According to The Washington Square News, the NYPD announced via loudspeaker that students were being arrested for “disorderly conduct” and for unlawfully blocking traffic.
The law enforcement interventions at Yale and NYU followed several tense days on campuses throughout the US.
Last week, Columbia University President Nemat Minouche Shafik called upon New York police to dismantle a tent encampment on the university’s main lawn, where students were demanding divestment from companies linked to Israel.
Over 100 students faced trespassing charges and numerous suspensions from Columbia University and affiliated Barnard College following Thursday’s arrests.
Columbia University decided to cancel in-person classes on its New York City campus on Monday in an effort to “reset” and “deescalate” the situation.
Despite these efforts, a new encampment has sprung up, prompting hundreds of faculty members to stage a mass walkout in protest against the president’s handling of the situation.
Bassam Khawaja, an adjunct lecturer at Columbia Law School and supervising attorney at the school’s Human Rights Clinic, expressed shock and dismay at the president’s immediate recourse to the New York Police Department.
“This was, by all accounts, a non-violent protest,” she asserted. “It was a group of students camping out on the lawn in the middle of campus. It’s not any different from everyday life on campus.”
Following the crackdown at Columbia, students across the US initiated their own protests in solidarity, with many urging their universities to support a ceasefire in Gaza and to divest from companies with ties to Israel.

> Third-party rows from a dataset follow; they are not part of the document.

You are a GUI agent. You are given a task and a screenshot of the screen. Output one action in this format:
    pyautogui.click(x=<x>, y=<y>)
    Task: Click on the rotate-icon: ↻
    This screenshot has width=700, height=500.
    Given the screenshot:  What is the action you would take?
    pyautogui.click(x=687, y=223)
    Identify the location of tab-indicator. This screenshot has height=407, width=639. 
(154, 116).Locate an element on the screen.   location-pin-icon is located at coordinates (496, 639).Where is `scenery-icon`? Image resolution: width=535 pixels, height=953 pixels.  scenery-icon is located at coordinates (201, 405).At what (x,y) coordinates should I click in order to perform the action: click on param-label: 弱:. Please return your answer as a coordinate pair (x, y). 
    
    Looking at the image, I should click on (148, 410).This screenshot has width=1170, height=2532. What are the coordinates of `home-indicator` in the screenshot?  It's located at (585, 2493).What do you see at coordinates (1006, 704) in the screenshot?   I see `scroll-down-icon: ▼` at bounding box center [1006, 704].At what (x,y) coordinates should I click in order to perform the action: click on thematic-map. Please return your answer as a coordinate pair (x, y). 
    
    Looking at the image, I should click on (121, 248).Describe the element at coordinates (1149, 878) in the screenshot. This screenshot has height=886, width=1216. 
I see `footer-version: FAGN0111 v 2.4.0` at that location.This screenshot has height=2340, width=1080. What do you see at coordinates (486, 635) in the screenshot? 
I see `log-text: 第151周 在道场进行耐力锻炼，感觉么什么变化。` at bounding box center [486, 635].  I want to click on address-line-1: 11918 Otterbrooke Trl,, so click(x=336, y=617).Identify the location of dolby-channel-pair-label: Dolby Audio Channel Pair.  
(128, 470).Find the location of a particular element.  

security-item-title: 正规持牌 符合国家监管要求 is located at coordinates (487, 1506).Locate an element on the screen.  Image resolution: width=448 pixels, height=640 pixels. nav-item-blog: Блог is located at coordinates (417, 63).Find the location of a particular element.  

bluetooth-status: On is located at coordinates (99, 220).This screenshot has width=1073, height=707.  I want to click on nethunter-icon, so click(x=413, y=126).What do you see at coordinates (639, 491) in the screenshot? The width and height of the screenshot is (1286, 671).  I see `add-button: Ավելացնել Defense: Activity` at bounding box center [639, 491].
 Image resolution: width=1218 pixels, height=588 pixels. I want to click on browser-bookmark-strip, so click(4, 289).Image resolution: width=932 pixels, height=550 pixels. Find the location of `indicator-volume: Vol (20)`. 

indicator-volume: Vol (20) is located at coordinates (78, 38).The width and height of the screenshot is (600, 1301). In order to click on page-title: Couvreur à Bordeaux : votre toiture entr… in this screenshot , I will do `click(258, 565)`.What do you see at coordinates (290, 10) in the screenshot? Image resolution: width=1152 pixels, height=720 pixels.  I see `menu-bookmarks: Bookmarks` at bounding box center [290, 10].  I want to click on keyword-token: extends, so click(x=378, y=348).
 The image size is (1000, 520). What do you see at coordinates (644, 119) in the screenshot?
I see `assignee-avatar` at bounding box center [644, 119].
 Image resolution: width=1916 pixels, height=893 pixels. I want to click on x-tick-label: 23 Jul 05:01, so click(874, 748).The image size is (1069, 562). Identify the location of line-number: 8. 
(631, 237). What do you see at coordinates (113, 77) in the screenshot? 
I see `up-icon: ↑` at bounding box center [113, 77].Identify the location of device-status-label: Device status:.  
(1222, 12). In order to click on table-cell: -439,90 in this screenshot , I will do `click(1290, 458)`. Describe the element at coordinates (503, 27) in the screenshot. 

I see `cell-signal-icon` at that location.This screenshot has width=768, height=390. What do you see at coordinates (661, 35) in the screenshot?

Protests have spread to various universities across the United States, with students at Brown, Princeton, and Northwestern staging demonstrations on Friday and throughout the weekend.
In the Boston area, students at the Massachusetts Institute of Technology and Emerson College have established their own protest encampments.
Additionally, institutions such as Boston University, the University of California, Berkeley, and the University of North Carolina at Chapel Hill have witnessed protest actions as well.